◆ Exercise directions ◆
From the entries that follow, reproduce exactly and only the lines from the line with "Image resolution: width=1101" to the line with "Task: Open the", endpoints included.

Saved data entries
::::::::::

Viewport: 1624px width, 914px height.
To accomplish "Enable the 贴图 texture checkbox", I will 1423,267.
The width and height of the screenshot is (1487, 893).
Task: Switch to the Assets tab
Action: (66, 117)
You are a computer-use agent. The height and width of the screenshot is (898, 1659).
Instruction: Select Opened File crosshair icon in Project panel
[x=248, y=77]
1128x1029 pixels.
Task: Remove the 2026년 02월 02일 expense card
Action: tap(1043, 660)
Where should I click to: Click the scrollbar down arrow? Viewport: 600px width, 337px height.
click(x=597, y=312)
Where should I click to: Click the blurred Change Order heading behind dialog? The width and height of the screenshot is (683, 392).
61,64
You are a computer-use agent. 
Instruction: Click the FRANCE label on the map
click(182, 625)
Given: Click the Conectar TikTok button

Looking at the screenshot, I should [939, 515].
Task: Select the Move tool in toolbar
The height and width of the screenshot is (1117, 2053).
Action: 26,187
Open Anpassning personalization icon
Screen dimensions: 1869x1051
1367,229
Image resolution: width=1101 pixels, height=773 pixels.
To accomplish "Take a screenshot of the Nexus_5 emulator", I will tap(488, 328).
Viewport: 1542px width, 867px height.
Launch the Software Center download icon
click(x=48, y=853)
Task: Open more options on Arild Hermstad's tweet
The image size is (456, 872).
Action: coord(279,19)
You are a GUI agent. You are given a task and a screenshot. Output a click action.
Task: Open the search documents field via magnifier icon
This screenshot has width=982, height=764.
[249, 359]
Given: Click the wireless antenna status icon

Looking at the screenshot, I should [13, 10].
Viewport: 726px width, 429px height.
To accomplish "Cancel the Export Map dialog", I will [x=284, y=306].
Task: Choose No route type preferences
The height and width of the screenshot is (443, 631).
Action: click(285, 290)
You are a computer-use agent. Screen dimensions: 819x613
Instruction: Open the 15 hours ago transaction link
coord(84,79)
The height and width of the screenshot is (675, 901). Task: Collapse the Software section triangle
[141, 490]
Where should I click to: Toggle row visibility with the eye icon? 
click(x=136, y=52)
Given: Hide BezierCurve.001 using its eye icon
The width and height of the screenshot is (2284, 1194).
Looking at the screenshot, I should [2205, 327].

::::::::::

◆ Solution to the problem ◆
Image resolution: width=1101 pixels, height=773 pixels.
To accomplish "Take a screenshot of the Nexus_5 emulator", I will tap(488, 328).
Viewport: 1542px width, 867px height.
Launch the Software Center download icon
click(x=48, y=853)
Task: Open more options on Arild Hermstad's tweet
The image size is (456, 872).
Action: coord(279,19)
You are a GUI agent. You are given a task and a screenshot. Output a click action.
Task: Open the search documents field via magnifier icon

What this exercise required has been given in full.